Overview
Setting the checked property correctly matters—use .prop('checked', true) not .attr for dynamic state.
Trigger change if other scripts listen.
Implementation
Check all: $('.row-check').prop('checked', true). Toggle: prop('checked', !el.prop('checked')). Radios: select by name $('input[name=size][value=lg]').prop('checked', true).
Read state with :checked selector.
When implementing guidance from Check / Uncheck checkbox and radio button with jquery, start in a controlled environment that mirrors production versions of operating systems, runtimes, and network policies. Capture a baseline before changes: export configs, snapshot VMs, or tag releases in source control so rollback stays straightforward if behavior regresses.

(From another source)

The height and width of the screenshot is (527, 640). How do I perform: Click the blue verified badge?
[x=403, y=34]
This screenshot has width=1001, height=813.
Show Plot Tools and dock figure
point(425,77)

Document prerequisites, expected outcomes, and verification steps in a short runbook. Automated checks—smoke tests, health endpoints, or query validations—catch regressions early when platforms receive patches. Security belongs in every workflow: apply least privilege, rotate secrets, and review audit logs after deployment.

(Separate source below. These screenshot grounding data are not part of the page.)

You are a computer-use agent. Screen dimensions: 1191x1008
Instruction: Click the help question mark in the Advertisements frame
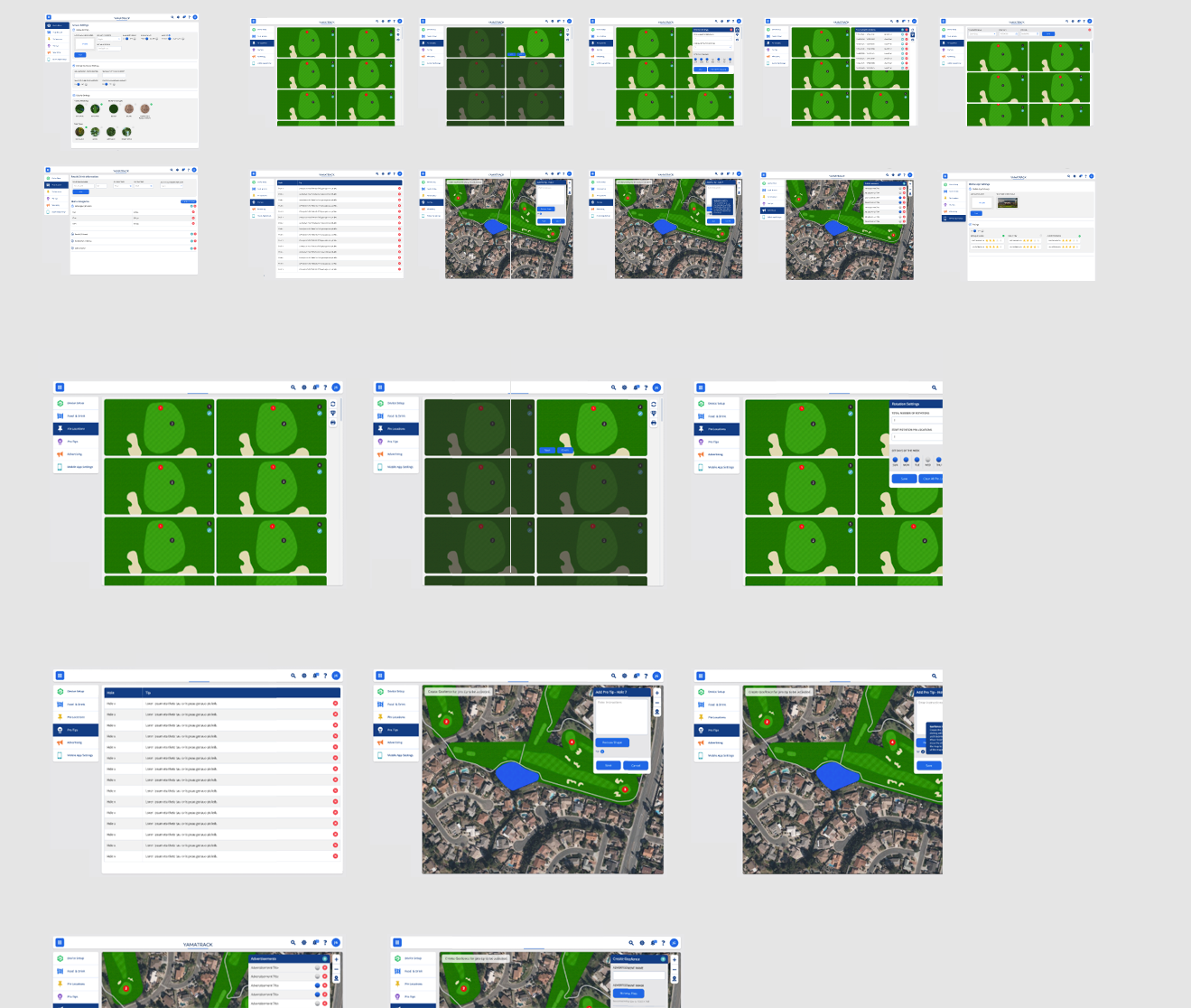(325, 943)
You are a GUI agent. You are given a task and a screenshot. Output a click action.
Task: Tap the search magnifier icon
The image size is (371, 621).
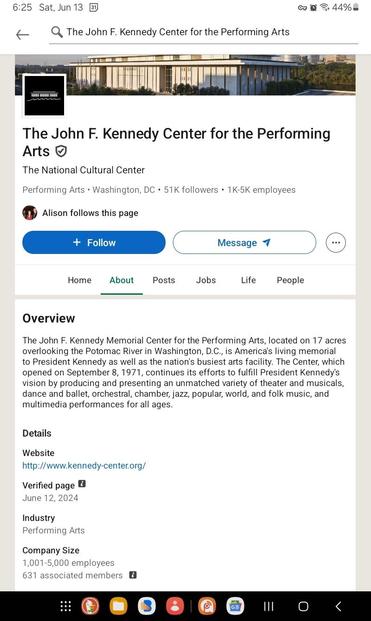pos(57,32)
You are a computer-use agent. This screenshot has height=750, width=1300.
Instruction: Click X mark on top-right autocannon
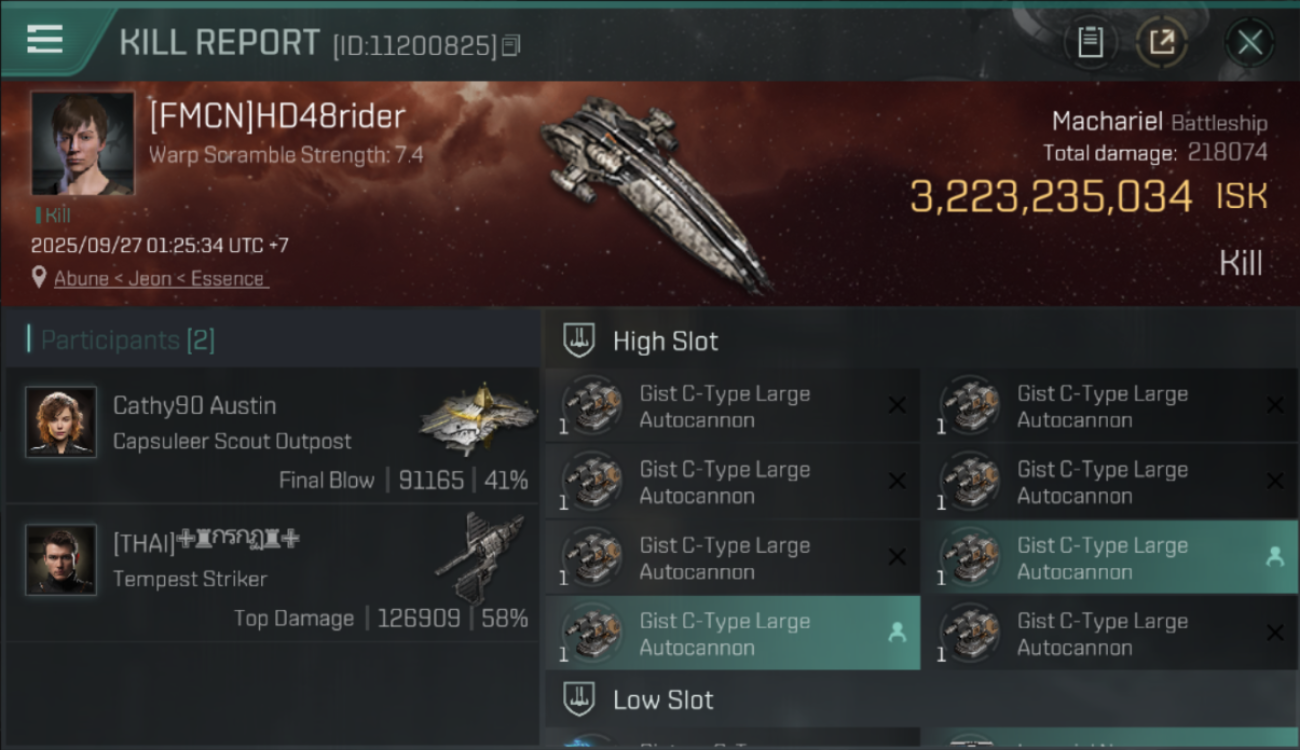pos(1274,405)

If results differ across machines, compare environment variables, permission models, time zones, and regional settings. Intermittent issues often trace to caching layers, stale DNS, or duplicated services bound to the same port.
Example
$('#selectAll').on('change', function() {
$('.item').prop('checked', this.checked).trigger('change');
});
var selected = $('input[name=id]:checked').map((_, el) => el.value).get();
Tips
- Labels should wrap inputs for a11y.
- Disabled inputs do not submit.
- Indeterminate state is DOM property only.
- Validate server-side regardless.
- Re-verify after reboots, certificate renewals, or failover exercises.
- Align monitoring and alerts with the failure modes described in this guide.
- Keep vendor documentation links handy for breaking changes between versions.
- Pair automation with a manual spot check during initial production rollout.